Il est courant de penser les sciences comme des systèmes
de savoirs « purs », de les penser comme des ensembles d'énoncés
et de propositions logiquement articulées décrivant le monde et
cherchant à en dire la vérité. Certes, chacun sait que les
sciences sont souvent mises en ouvre pratiquement, qu'elles sont « appliquées »

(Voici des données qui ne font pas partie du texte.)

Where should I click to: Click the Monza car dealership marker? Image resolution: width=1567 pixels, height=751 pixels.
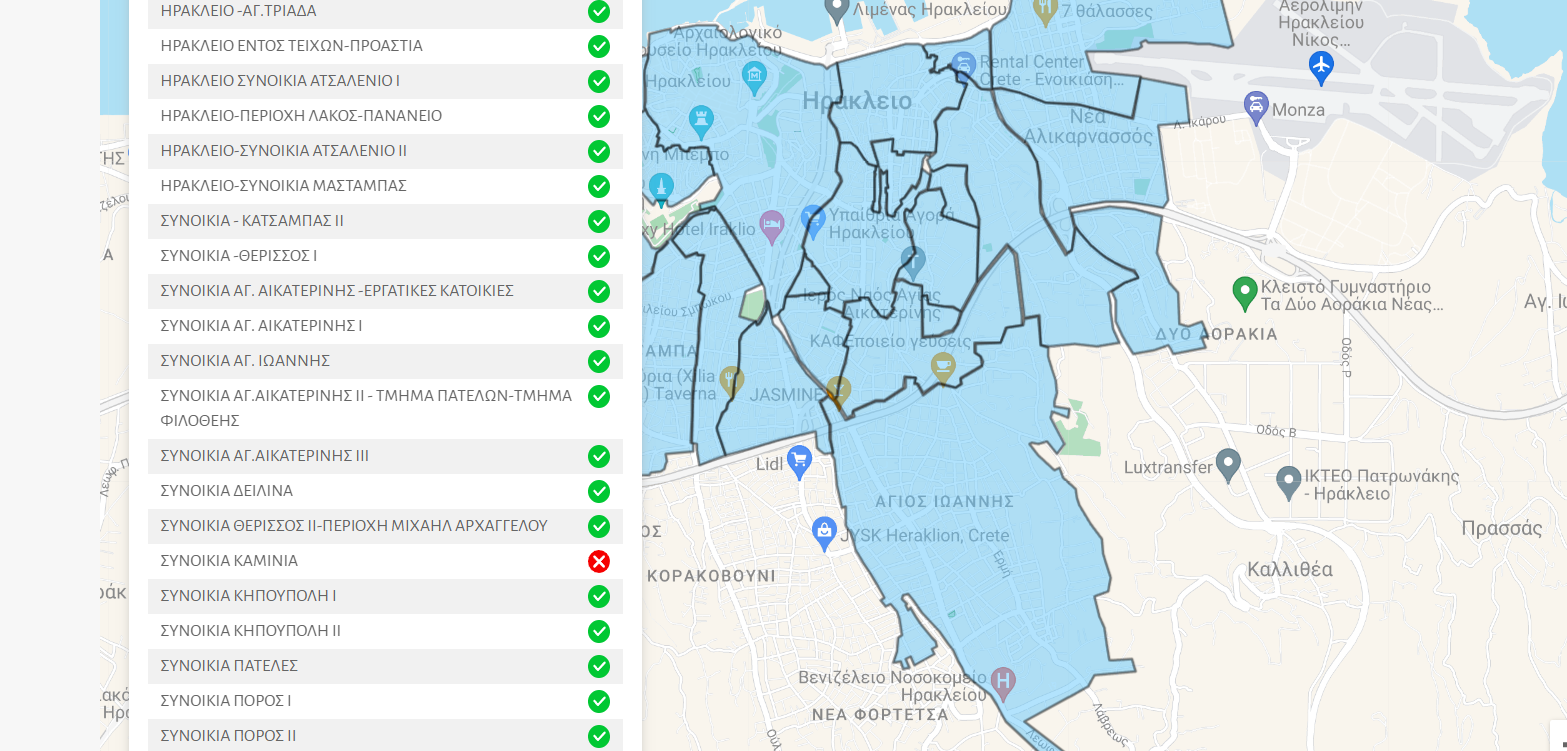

dans l'industrie ou pour la guerre, mais il est tentant de penser qu'elles constituent,
en elles-mêmes, des systèmes de connaissances déconnectés
de toute volonté d'intervention. Il se pourrait en réalité
- c'est la thèse que je développerai dans ma conférence -
que cette perception soit infiniment trompeuse. Pour qui regarde les choses telles
qu'elles furent historiquement, les sciences que nous connaissons depuis quatre
ou cinq siècles apparaissent surtout comme des systèmes de savoirs
et de pratiques visant à maîtriser le monde, visant à une
certaine opérationnalité sur les choses et les hommes, visant certes
à comprendre la nature, mais aussi, et indissociablement, à agir
sur elle, à la modifier - voire à inventer de toutes pièces
un univers artificiel transformant l'ingéniosité des hommes en dispositifs
techniques. Au cours de cette entreprise, et depuis le XVIe siècle : la
guerre.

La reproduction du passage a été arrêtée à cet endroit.